Overview Section
In the previous lesson, we learned that the expected value of the sample mean \(\bar{X}\) is the population mean \(\mu\). We also learned that the variance of the sample mean \(\bar{X}\) is \(\dfrac{\sigma^2}{n}\), that is, the population variance divided by the sample size \(n\). We have not yet determined the probability distribution of the sample mean when, say, the random sample comes from a normal distribution with mean \(\mu\) and variance \(\sigma^2\). We are going to tackle that in the next lesson! Before we do that, though, we are going to want to put a few more tools into our toolbox. We already have learned a few techniques for finding the probability distribution of a function of random variables, namely the distribution function technique and the change-of-variable technique. In this lesson, we'll learn yet another technique called the moment-generating function technique. We'll use the technique in this lesson to learn, among other things, the distribution of sums of chi-square random variables, Then, in the next lesson, we'll use the technique to find (finally) the probability distribution of the sample mean when the random sample comes from a normal distribution with mean \(\mu\) and variance \(\sigma^2\).
Objectives
- To refresh our memory of the uniqueness property of moment-generating functions.

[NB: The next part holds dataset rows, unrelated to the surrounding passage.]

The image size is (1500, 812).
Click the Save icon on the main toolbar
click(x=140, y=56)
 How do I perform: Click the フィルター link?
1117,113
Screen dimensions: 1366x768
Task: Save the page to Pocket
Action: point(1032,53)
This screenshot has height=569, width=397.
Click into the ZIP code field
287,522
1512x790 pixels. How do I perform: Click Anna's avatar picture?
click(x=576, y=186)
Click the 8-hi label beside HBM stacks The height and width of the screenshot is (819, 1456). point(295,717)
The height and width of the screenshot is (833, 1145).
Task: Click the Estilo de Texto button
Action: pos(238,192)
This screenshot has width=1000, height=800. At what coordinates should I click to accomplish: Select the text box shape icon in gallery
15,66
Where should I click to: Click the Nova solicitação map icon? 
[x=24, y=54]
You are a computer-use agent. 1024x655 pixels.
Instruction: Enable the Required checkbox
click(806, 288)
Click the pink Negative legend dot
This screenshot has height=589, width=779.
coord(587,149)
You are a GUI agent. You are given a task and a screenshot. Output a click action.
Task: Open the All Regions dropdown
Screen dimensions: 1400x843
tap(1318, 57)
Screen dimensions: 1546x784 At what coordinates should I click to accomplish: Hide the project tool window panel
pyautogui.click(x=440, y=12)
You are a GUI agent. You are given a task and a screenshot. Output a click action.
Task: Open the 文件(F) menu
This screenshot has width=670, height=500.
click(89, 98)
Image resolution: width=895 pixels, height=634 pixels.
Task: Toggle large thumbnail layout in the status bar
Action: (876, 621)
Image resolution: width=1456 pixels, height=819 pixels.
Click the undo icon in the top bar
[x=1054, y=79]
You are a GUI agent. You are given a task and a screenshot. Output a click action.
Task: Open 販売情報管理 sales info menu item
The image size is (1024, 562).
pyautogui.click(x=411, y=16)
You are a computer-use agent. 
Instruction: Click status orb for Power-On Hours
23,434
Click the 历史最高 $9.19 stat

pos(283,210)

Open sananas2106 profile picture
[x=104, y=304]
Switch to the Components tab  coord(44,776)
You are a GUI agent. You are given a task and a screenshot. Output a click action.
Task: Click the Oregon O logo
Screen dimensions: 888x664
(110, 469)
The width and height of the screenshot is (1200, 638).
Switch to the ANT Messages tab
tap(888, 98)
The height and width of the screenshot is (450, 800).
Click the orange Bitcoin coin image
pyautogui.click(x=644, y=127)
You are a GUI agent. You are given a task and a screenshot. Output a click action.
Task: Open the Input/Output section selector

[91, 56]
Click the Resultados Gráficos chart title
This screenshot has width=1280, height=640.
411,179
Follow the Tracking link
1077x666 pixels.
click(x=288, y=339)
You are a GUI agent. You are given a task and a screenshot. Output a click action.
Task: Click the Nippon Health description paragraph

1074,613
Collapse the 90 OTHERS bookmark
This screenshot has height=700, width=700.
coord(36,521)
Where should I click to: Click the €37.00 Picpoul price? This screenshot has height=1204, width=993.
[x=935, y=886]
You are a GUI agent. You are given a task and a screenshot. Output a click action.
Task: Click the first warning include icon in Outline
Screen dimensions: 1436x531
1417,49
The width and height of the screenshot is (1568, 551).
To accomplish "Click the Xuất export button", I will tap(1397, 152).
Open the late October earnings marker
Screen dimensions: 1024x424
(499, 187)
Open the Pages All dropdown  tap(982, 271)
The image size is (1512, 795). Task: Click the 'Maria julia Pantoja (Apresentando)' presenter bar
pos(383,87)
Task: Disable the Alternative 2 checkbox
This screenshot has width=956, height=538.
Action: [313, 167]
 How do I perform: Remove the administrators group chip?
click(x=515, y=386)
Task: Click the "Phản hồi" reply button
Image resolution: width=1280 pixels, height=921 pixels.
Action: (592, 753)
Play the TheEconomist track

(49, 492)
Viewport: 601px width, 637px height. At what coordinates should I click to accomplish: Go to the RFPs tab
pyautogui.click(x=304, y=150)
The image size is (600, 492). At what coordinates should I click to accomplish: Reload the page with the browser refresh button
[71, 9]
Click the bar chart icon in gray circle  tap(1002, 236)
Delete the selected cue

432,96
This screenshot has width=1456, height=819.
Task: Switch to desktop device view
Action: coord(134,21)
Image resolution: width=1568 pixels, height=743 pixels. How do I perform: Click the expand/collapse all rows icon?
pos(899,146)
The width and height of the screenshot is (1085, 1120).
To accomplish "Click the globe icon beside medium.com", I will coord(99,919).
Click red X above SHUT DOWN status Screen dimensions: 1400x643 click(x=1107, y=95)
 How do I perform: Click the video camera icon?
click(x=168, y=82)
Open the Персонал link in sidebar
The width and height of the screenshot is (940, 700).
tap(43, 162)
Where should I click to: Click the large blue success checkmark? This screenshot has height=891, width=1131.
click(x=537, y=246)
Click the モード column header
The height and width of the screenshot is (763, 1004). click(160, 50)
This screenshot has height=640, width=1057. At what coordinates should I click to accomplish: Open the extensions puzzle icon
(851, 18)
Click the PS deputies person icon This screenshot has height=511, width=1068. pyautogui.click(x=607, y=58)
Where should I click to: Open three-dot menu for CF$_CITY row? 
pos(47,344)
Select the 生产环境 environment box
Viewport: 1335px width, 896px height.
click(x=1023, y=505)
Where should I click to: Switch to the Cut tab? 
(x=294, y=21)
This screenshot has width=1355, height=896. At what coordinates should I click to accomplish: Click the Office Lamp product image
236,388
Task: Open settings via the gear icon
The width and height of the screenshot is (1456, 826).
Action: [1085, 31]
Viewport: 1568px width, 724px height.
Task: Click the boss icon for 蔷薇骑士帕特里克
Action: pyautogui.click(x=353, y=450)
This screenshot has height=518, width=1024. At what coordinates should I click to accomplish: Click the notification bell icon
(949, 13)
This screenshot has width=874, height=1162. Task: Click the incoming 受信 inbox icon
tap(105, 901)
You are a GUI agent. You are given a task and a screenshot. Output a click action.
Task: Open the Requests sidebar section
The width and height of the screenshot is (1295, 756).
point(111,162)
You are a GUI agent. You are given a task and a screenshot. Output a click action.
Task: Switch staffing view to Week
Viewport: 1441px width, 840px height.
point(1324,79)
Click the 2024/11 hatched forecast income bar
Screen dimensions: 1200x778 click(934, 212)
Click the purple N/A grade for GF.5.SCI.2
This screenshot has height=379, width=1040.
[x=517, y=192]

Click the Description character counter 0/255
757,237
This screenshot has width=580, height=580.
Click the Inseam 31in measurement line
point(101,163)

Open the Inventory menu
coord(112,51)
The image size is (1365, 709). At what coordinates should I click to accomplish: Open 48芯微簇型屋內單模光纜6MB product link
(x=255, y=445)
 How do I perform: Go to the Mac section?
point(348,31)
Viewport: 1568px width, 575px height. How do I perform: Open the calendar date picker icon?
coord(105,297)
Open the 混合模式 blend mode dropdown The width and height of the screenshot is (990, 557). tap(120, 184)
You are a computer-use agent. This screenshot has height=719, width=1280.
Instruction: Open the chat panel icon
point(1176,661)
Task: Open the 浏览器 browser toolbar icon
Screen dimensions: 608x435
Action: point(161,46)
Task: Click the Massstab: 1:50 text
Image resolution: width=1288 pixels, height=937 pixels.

- To learn how to calculate the moment-generating function of a linear combination of \(n\) independent random variables.
- To learn how to calculate the moment-generating function of a linear combination of \(n\) independent and identically distributed random variables.
- To learn the additive property of independent chi-square random variables.
- To use the moment-generating function technique to prove the additive property of independent chi-square random variables.
- To understand the steps involved in each of the proofs in the lesson.
- To be able to apply the methods learned in the lesson to new problems.